Is pressure to mediate counter-productive?
There has been a voluntary mediation scheme for fast and multi-track cases at Central London County Court (CLCC) since 1996. Over the years since the Woolf reforms, the number of parties using the scheme has increased significantly. Why? And how has this increase affected the settlement rate? How do users feel about the mediation scheme?
More pressure, less settlement?
In May 2007 Hazel Genn published her research into mediation at CLCC (1). The headline news is that there was a particularly steep increase in the use of the scheme after the Dunnet v Railtrack case in 2002, when a combination of increasing judicial direction and cost penalties made refusing ADR a risky strategy. Just 72 cases were mediated in 1999, whereas 293 were mediated in 2004. At the same time, the settlement rate at mediation fell significantly – from 62% during the1996-98 pilot, to 45% in 2004.
Hazel Genn suggests that there is a direct correlation between these two figures: the more pressure you put on people to mediate without regard to whether or not the case is suitable, the less likely they are to settle at mediation.
When is mediation appropriate?
Hazel Genn comments that the research indicates that the motivation and willingness of parties to negotiate and compromise is critical to the success of mediation. 'Facilitation and encouragement together with selective and appropriate pressure are likely to be more effective and possibly more efficient than blanket coercion to mediate'.
This contrasts with the views of some judges, who continue to press for some form of compulsory mediation. For example, Mr Justice Lightman recently criticised the Appeal Court’s decision in Halsey, that mediation should not be compulsory, as 'wrong and unreasonable'.(2) He said that 'an order for mediation does not interfere with the right to a trial: at most it merely imposes a short delay to afford an opportunity for settlement'. Hazel Genn's research found that cases where there is an unsettled mediation take longer and cost more; so compulsory mediation may not block eventual access to a hearing, but where it does not work it makes it more difficult. It is also worth noting from the research that over two thirds of unsuccessful mediations reach a settlement at a later stage anyway.

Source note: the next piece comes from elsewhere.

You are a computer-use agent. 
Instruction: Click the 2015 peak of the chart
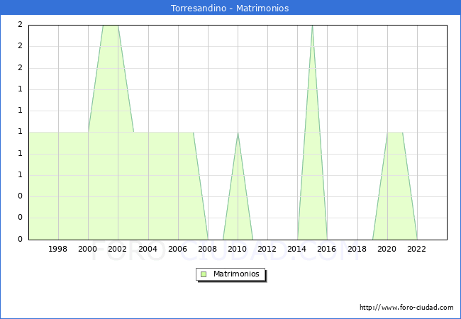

Mediation works in some cases, though it is hard for researchers to identify in advance (or even in retrospect) which cases are likely to benefit; Genn’s research failed to identify any significant indicators such as case type, value, or whether the parties are represented. The only clear evidence was that Personal Injury (PI) cases were very unlikely to mediate. This seems to create a somewhat circular definition – cases suitable for mediation are cases where the parties think mediation is suitable. Perhaps less effort could be put into trying to put pressure on unwilling parties to mediate, and more into identifying which cases could be encouraged to mediate, and why. It is time for voices outside the powerful commercial mediation lobby to be heard in this debate.
(1)'Twisting arms: court referred and court linked mediation under judicial pressure'
(2) Law Society Gazette 104/29, 19th July 2007, front page.